Scena zabudowana budami z dykty, papieru i odpadów wielkiego miasta – brazylijska favela, ale bez jej chęci życia, raczej śmietnik historii. Kiedy światło gaśnie przestrzeń sceny rozjaśniają paski z taśmy odblaskowej, wyznaczające kontury bud. Nie ma już skleconych z biedy i odrzucenia domostw, jest widmo obojętnej na jednostkę aglomeracji miejskiej. W tę współczesną i, chciałoby się rzec językiem Brechta, „dialektyczną” przestrzeń Jan Klata wprowadza aktorów ubranych w kostiumy rewolucyjnej Francji, przy czym w kwestii ubioru panuje dokładny podział ról: kolor, wymyślne wzornictwo, przepych i fantazja panują w stronnictwie Dantona, moralny rygor, czerń i poza w obozie Robespierre’a.

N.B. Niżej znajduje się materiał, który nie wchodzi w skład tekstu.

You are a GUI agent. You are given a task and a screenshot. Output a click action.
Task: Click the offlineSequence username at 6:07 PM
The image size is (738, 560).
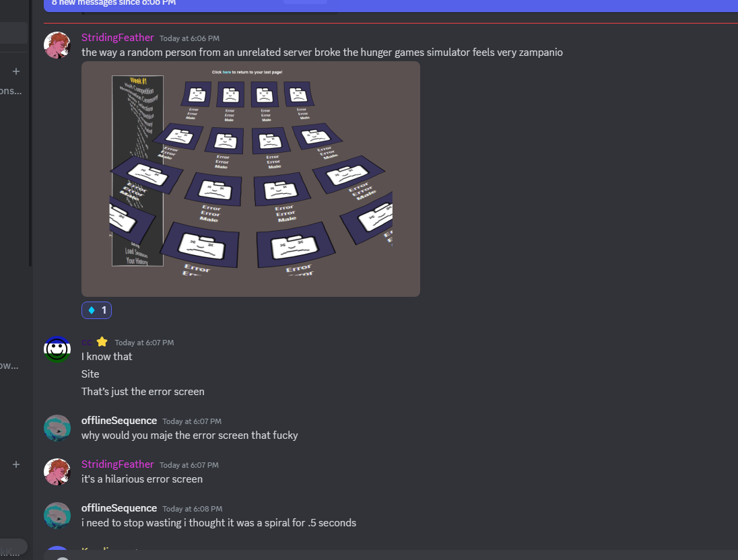pyautogui.click(x=119, y=421)
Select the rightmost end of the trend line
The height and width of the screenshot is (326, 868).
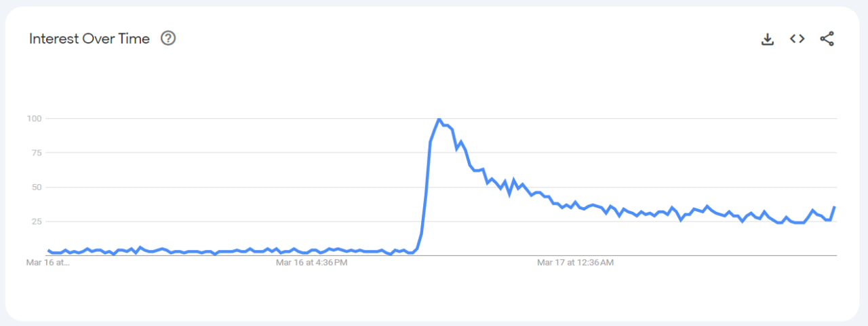point(834,207)
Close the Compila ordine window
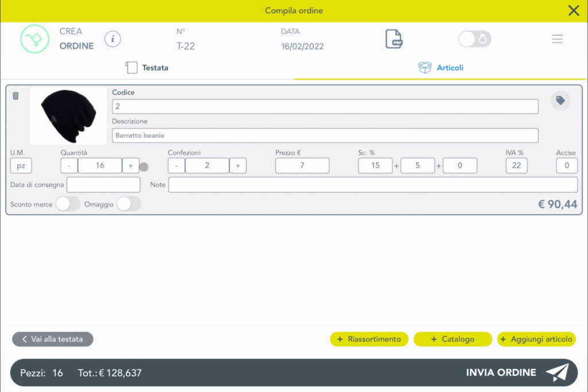 (573, 10)
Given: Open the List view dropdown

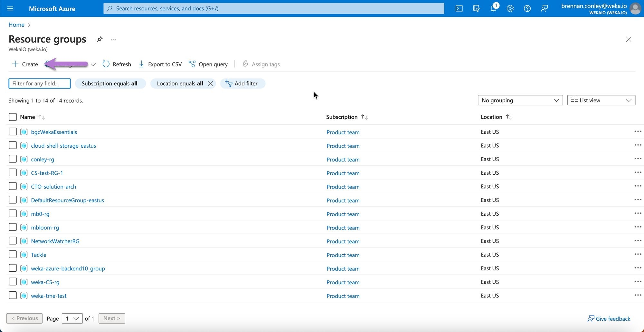Looking at the screenshot, I should tap(601, 100).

"Sprawa Dantona" (Teatr Polski z Wrocławia), reż. J. Klata© Bartosz Maz

"Sprawa Dantona" (Teatr Polski z Wrocławia), reż. J. Klata
© Bartosz Maz


W polityce, jak w życiu: nie ma jednoznacznych postaw, czystych barw i klarownych przekonań, a co dopiero w czasach Rewolucji! Reżyser rozdaje ciosy na lewo i prawo: Danton to cyniczny sybaryta, skorumpowany trybun ludowy, gotów sprzedać Anglikom Francję rozochoconą krwią arystokratów, rozkapryszoną przy tym jak dziecko, niezdolną do samodzielnego myślenia, w rezultacie godną pogardy (w roli tej brawurowy Wiesław Cichy). Danton chce zatrzymania rewolucji dla zachowania jej zdobyczy. Ale zastanowi się nad tym po sutym obiedzie i wymianie poglądów ze zmysłową Louison. Zatrzymać pochód rewolucji to dla Robiespierre’a dowód zdrady. Trzeba nowych ofiar, aby w tyglu Terroru stopiły się ludzka słabość i zepsucie, i by powstał nowy człowiek (pozujący się na Marata Marcin Czarnik w roli Robespierre’a dotknął nowych, pokrętnych, nowoczesnych tonów w tej, wydawałoby się, znanej postaci). Obu aktorom udało się stworzyć postaci tyleż wiarygodne, co przerażające, które każą zapomnieć o wirtuozerskich kreacjach Depardieu i Pszoniaka w mitycznym filmie Wajdy, z 1983 roku.


 


Wiele w tym spektaklu świetnych pomysłów, jak: ustawienie Robespierre’a i Dantona w sławetnej scenie pojedynku słownego na dachach tekturowych bud, jak na dachu świata, drżący (dosłownie!) z niecierpliwości jakobini przygotowujący dekret o aresztowaniu Dantona czy on sam i jego przyjaciele tańczący Do You Really Want To Hurt Me przed trybunałem Fouquier-Tinville’a. Zamiast gilotyny Robespierre i jego ludzie puszczają w ruch piły mechaniczne. W rytmie beatlesowskiej Revolution number 9 Rewolucja zżera własne dzieci: Marianna w czerwonej czapce frygijskiej, symbol młodej Republiki (świetna, zarysowana mocną kreską kreacja Kingi Preis), doglądająca niczym sprzątaczka porządku na scenie, rzuca na koniec sceptyczne „rewoluuuucja!” Ot, jeszcze jeden wybryk dziecięcy.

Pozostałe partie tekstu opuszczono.